- Exercise instructions
Write out all of the records below again, word for word, changing nothing.

- Data provided
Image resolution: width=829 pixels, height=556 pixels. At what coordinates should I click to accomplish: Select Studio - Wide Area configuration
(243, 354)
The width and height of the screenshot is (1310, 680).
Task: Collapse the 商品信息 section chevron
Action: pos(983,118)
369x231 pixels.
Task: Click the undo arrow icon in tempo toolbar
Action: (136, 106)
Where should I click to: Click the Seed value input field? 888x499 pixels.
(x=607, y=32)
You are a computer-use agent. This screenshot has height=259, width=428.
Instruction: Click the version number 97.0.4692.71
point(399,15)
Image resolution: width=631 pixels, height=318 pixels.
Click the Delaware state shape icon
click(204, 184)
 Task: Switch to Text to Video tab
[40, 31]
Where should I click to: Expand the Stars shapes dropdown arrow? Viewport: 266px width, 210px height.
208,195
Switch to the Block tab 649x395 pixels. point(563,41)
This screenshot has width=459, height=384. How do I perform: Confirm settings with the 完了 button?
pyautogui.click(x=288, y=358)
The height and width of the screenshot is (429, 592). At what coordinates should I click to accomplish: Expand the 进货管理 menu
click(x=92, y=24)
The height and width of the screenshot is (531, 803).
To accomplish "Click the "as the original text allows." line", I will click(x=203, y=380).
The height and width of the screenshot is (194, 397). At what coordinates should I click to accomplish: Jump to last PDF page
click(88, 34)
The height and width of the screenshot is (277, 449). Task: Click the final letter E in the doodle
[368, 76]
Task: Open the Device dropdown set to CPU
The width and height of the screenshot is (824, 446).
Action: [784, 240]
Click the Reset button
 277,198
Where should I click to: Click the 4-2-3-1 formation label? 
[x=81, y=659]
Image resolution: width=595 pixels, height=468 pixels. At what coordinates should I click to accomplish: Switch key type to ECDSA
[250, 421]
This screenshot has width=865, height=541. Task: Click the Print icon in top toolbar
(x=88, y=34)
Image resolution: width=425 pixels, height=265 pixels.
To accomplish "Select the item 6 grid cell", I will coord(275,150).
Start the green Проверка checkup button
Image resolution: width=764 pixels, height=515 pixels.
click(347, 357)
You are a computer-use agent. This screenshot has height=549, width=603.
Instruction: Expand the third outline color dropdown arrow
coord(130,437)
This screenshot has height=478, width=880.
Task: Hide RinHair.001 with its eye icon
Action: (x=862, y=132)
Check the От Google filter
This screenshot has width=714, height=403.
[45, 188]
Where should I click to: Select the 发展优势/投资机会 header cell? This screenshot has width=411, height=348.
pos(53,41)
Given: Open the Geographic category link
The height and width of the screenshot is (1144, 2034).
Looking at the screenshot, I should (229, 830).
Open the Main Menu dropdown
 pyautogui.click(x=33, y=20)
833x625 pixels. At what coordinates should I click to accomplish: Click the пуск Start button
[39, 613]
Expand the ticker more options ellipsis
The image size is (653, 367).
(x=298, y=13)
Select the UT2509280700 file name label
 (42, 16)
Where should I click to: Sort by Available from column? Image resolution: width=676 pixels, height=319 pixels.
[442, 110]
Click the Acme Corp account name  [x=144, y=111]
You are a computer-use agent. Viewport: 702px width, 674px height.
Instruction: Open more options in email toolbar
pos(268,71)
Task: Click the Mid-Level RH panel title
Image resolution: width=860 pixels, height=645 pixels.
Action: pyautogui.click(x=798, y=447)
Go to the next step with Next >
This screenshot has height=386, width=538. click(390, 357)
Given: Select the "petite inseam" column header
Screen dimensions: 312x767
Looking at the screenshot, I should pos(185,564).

- Solution for this task
Image resolution: width=829 pixels, height=556 pixels. At what coordinates should I click to accomplish: Select Studio - Wide Area configuration
(243, 354)
The width and height of the screenshot is (1310, 680).
Task: Collapse the 商品信息 section chevron
Action: pos(983,118)
369x231 pixels.
Task: Click the undo arrow icon in tempo toolbar
Action: (136, 106)
Where should I click to: Click the Seed value input field? 888x499 pixels.
(x=607, y=32)
You are a computer-use agent. This screenshot has height=259, width=428.
Instruction: Click the version number 97.0.4692.71
point(399,15)
Image resolution: width=631 pixels, height=318 pixels.
Click the Delaware state shape icon
click(204, 184)
 Task: Switch to Text to Video tab
[40, 31]
Where should I click to: Expand the Stars shapes dropdown arrow? Viewport: 266px width, 210px height.
208,195
Switch to the Block tab 649x395 pixels. point(563,41)
This screenshot has width=459, height=384. How do I perform: Confirm settings with the 完了 button?
pyautogui.click(x=288, y=358)
The height and width of the screenshot is (429, 592). At what coordinates should I click to accomplish: Expand the 进货管理 menu
click(x=92, y=24)
The height and width of the screenshot is (531, 803).
To accomplish "Click the "as the original text allows." line", I will click(x=203, y=380).
The height and width of the screenshot is (194, 397). At what coordinates should I click to accomplish: Jump to last PDF page
click(88, 34)
The height and width of the screenshot is (277, 449). Task: Click the final letter E in the doodle
[368, 76]
Task: Open the Device dropdown set to CPU
The width and height of the screenshot is (824, 446).
Action: [784, 240]
Click the Reset button
 277,198
Where should I click to: Click the 4-2-3-1 formation label? 
[x=81, y=659]
Image resolution: width=595 pixels, height=468 pixels. At what coordinates should I click to accomplish: Switch key type to ECDSA
[250, 421]
This screenshot has width=865, height=541. Task: Click the Print icon in top toolbar
(x=88, y=34)
Image resolution: width=425 pixels, height=265 pixels.
To accomplish "Select the item 6 grid cell", I will coord(275,150).
Start the green Проверка checkup button
Image resolution: width=764 pixels, height=515 pixels.
click(347, 357)
You are a computer-use agent. This screenshot has height=549, width=603.
Instruction: Expand the third outline color dropdown arrow
coord(130,437)
This screenshot has height=478, width=880.
Task: Hide RinHair.001 with its eye icon
Action: (x=862, y=132)
Check the От Google filter
This screenshot has width=714, height=403.
[45, 188]
Where should I click to: Select the 发展优势/投资机会 header cell? This screenshot has width=411, height=348.
pos(53,41)
Given: Open the Geographic category link
The height and width of the screenshot is (1144, 2034).
Looking at the screenshot, I should (229, 830).
Open the Main Menu dropdown
 pyautogui.click(x=33, y=20)
833x625 pixels. At what coordinates should I click to accomplish: Click the пуск Start button
[39, 613]
Expand the ticker more options ellipsis
The image size is (653, 367).
(x=298, y=13)
Select the UT2509280700 file name label
 (42, 16)
Where should I click to: Sort by Available from column? Image resolution: width=676 pixels, height=319 pixels.
[442, 110]
Click the Acme Corp account name  [x=144, y=111]
You are a computer-use agent. Viewport: 702px width, 674px height.
Instruction: Open more options in email toolbar
pos(268,71)
Task: Click the Mid-Level RH panel title
Image resolution: width=860 pixels, height=645 pixels.
Action: pyautogui.click(x=798, y=447)
Go to the next step with Next >
This screenshot has height=386, width=538. click(390, 357)
Given: Select the "petite inseam" column header
Screen dimensions: 312x767
Looking at the screenshot, I should pos(185,564).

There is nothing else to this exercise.